(RECORDED DATA begins)

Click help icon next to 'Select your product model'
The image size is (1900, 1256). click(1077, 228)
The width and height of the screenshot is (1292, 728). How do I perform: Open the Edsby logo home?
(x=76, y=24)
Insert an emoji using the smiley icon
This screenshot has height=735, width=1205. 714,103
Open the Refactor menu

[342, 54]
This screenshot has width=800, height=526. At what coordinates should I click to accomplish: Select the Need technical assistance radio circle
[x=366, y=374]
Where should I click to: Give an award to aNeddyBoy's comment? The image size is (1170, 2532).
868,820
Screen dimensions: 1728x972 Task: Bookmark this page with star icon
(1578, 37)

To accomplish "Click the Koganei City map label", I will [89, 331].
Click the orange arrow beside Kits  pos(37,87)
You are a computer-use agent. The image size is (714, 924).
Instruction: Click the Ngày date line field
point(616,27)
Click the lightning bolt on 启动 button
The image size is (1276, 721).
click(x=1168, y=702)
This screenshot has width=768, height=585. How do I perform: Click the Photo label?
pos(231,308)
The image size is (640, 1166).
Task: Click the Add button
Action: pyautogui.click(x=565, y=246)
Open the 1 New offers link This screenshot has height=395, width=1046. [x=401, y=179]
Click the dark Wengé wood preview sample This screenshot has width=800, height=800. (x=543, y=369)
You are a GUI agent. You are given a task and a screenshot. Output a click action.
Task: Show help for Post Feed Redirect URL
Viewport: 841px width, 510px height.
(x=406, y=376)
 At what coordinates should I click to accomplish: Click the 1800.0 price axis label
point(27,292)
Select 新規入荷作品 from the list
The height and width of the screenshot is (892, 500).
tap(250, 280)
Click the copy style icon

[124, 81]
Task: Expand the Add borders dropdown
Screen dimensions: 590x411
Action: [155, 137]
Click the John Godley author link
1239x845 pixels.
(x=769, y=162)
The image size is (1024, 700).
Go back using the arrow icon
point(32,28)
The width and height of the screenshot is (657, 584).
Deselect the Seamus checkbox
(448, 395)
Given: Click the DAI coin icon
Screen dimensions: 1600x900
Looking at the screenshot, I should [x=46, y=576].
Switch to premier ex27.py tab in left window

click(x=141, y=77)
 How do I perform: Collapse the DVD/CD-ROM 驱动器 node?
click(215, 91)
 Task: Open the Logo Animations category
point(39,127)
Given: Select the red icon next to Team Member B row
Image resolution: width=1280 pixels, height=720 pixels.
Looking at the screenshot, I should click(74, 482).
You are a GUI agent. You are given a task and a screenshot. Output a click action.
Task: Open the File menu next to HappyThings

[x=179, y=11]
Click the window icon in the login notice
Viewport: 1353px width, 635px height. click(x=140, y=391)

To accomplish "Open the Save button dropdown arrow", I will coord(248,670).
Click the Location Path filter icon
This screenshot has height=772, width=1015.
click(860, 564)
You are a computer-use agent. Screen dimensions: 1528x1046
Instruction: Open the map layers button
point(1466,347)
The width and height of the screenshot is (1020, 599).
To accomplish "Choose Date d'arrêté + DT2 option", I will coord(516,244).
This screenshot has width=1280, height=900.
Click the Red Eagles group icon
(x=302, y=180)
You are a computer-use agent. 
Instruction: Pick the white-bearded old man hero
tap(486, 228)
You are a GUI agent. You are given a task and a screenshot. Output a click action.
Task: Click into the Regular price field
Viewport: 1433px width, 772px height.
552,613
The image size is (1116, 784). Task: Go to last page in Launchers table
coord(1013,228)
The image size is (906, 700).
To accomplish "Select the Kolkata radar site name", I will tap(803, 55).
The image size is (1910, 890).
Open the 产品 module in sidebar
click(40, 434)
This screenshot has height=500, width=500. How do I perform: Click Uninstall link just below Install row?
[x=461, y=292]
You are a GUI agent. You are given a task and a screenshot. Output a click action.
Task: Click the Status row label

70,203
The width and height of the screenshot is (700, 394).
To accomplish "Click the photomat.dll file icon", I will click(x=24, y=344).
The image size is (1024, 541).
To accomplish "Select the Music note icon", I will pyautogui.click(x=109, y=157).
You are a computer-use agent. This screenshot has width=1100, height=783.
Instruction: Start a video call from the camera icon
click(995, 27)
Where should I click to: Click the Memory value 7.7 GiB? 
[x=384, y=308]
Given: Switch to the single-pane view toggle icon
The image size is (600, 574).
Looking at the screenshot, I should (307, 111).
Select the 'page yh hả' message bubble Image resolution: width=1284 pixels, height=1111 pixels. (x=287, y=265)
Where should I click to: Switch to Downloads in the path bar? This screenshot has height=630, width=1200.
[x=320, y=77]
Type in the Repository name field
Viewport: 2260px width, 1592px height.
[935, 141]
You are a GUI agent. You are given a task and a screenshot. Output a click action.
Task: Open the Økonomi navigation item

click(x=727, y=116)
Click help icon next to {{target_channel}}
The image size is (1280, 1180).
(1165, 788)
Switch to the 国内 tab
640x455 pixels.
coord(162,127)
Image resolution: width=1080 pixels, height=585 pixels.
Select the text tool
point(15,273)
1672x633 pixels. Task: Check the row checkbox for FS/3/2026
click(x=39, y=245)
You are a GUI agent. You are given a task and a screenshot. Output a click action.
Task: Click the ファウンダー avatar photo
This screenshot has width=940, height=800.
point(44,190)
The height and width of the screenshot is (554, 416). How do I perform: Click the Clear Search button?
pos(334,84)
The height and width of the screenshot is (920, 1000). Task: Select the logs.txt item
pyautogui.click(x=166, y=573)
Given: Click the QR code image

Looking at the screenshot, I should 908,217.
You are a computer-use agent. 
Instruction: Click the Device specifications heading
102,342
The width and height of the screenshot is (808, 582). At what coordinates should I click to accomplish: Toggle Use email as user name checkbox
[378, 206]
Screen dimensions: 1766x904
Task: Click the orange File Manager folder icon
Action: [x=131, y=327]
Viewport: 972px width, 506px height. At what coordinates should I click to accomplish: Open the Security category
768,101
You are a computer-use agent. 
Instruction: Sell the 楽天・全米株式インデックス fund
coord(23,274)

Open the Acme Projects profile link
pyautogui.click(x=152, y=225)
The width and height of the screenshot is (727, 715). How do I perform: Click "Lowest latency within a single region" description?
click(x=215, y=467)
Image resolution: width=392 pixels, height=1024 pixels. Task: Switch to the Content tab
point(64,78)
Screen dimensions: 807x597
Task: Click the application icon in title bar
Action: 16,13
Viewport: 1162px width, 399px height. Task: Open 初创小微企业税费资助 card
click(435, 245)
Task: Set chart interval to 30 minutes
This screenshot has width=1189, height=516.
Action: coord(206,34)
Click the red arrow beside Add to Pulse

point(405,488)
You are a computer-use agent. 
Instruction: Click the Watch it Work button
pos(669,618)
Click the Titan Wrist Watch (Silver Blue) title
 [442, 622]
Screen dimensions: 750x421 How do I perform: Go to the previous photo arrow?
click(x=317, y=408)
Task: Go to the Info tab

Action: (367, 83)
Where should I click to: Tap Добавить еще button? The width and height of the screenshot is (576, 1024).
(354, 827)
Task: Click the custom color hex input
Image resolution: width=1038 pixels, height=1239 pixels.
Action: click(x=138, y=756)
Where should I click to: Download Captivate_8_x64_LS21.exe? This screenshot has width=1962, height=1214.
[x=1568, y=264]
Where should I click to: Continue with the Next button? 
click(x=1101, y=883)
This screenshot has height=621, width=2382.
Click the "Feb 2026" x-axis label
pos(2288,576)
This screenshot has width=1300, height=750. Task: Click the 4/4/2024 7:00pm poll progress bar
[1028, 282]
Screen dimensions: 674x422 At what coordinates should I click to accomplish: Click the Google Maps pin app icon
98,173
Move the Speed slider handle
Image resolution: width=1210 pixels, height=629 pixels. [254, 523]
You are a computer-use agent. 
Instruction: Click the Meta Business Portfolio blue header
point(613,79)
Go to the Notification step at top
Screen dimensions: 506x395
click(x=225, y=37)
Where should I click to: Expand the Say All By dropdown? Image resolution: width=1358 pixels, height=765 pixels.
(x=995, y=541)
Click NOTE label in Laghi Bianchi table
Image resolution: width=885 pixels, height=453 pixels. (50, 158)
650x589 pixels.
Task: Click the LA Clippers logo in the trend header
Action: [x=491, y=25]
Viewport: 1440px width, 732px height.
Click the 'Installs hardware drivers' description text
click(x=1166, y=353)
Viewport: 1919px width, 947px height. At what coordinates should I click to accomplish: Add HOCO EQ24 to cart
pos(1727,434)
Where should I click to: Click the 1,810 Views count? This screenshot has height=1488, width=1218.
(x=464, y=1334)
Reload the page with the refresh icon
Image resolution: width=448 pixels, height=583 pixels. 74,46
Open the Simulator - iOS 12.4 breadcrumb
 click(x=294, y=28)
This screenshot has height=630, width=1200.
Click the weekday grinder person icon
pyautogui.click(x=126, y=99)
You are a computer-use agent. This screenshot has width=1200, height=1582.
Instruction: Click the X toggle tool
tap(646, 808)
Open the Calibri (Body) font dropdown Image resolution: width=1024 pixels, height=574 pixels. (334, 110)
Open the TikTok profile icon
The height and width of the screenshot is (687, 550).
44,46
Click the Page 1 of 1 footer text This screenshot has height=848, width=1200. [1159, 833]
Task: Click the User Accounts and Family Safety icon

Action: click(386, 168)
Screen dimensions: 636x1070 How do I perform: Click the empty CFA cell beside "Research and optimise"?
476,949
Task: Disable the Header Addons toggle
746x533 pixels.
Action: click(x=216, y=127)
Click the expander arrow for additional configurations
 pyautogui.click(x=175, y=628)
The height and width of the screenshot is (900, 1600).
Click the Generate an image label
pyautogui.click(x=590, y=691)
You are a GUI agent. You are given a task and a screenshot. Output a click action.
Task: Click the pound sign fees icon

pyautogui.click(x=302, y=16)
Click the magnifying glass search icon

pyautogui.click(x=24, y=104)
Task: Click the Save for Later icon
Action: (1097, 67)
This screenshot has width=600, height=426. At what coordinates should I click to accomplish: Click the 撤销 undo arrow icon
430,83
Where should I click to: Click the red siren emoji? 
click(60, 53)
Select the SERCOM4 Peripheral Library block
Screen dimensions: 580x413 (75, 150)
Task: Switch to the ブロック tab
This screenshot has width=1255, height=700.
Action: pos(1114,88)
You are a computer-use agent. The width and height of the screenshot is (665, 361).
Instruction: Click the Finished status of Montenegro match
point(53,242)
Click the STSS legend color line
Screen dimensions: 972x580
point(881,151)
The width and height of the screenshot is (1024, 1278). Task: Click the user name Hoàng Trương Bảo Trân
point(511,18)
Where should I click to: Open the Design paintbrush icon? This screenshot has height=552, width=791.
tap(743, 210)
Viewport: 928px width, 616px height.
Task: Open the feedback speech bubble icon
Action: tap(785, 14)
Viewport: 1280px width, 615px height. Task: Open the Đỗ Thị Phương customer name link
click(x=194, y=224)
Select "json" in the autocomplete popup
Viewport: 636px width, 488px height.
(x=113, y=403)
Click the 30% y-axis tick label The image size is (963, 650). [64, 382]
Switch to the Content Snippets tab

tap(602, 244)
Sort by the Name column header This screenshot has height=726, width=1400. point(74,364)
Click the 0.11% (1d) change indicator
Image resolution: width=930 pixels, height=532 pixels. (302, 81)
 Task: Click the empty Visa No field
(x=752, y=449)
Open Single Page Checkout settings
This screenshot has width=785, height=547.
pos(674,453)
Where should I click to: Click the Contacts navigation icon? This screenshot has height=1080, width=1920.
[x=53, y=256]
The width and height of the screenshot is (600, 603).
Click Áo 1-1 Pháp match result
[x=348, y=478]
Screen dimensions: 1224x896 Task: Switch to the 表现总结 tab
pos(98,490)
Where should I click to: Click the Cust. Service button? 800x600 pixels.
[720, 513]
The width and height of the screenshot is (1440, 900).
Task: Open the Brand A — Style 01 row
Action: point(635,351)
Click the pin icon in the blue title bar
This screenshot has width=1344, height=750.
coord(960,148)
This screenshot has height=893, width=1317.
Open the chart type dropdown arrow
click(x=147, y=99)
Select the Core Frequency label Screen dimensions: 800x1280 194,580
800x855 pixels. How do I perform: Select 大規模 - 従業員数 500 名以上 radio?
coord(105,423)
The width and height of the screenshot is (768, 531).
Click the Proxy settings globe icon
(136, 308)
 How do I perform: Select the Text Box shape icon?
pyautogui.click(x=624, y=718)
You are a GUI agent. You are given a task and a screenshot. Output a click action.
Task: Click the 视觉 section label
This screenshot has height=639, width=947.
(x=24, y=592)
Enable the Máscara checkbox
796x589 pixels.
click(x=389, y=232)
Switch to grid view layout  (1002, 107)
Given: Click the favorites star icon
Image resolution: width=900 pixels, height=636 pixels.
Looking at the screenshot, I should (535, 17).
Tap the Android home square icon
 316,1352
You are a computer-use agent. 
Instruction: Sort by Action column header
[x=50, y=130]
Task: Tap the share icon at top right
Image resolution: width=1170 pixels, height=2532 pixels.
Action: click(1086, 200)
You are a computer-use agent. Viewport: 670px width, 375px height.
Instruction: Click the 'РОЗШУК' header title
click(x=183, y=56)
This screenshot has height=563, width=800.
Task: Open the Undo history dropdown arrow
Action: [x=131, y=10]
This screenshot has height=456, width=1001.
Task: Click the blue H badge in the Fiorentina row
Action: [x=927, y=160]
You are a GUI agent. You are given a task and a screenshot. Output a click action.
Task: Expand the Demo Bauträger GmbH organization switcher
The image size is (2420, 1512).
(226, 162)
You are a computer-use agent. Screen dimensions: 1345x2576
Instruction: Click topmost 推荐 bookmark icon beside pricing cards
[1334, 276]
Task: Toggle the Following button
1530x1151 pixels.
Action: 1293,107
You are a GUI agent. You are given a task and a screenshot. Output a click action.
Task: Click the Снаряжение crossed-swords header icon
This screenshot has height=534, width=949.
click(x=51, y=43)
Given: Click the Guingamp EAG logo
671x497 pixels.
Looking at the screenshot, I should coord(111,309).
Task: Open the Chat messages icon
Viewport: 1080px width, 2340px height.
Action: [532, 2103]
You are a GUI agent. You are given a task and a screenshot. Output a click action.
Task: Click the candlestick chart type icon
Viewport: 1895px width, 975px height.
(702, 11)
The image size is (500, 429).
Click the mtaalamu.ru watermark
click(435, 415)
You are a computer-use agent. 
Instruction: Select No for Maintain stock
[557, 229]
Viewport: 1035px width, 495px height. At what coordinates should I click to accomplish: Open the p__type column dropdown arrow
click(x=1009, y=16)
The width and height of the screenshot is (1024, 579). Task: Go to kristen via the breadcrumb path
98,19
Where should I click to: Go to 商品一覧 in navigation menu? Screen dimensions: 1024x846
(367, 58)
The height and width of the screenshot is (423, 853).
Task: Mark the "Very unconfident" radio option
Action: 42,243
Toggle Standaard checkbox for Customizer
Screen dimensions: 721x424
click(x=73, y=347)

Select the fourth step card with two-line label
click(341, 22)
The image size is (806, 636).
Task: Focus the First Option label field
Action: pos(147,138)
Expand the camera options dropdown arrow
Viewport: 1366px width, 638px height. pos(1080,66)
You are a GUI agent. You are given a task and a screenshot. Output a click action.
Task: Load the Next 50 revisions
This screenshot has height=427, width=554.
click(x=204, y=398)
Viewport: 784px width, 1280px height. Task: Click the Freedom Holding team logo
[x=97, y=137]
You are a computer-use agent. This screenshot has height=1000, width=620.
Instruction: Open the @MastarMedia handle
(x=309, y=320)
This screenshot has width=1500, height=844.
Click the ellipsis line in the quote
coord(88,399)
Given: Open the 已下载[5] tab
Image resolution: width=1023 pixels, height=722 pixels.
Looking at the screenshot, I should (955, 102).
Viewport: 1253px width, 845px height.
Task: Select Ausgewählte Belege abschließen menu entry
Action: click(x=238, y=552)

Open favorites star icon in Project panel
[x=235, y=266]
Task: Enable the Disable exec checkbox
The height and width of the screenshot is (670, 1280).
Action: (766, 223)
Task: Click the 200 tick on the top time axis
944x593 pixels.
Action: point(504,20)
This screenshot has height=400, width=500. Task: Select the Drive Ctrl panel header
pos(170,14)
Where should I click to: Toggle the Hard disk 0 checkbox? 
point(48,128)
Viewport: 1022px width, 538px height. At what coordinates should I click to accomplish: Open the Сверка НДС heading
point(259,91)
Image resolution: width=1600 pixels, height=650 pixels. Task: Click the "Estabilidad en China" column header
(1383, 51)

(RECORDED DATA ends)

▶ [ACTIVITY]: Reproduce the material above exactly, beginning at its first line and ending with the line that holds "Open the 1 New". Include nothing else.

▶ [SOLUTION FOR THIS PROBLEM]:
Click help icon next to 'Select your product model'
The image size is (1900, 1256). click(1077, 228)
The width and height of the screenshot is (1292, 728). How do I perform: Open the Edsby logo home?
(x=76, y=24)
Insert an emoji using the smiley icon
This screenshot has height=735, width=1205. 714,103
Open the Refactor menu

[342, 54]
This screenshot has width=800, height=526. At what coordinates should I click to accomplish: Select the Need technical assistance radio circle
[x=366, y=374]
Where should I click to: Give an award to aNeddyBoy's comment? The image size is (1170, 2532).
868,820
Screen dimensions: 1728x972 Task: Bookmark this page with star icon
(1578, 37)

To accomplish "Click the Koganei City map label", I will [89, 331].
Click the orange arrow beside Kits  pos(37,87)
You are a computer-use agent. The image size is (714, 924).
Instruction: Click the Ngày date line field
point(616,27)
Click the lightning bolt on 启动 button
The image size is (1276, 721).
click(x=1168, y=702)
This screenshot has width=768, height=585. How do I perform: Click the Photo label?
pos(231,308)
The image size is (640, 1166).
Task: Click the Add button
Action: pyautogui.click(x=565, y=246)
Open the 1 New offers link This screenshot has height=395, width=1046. [x=401, y=179]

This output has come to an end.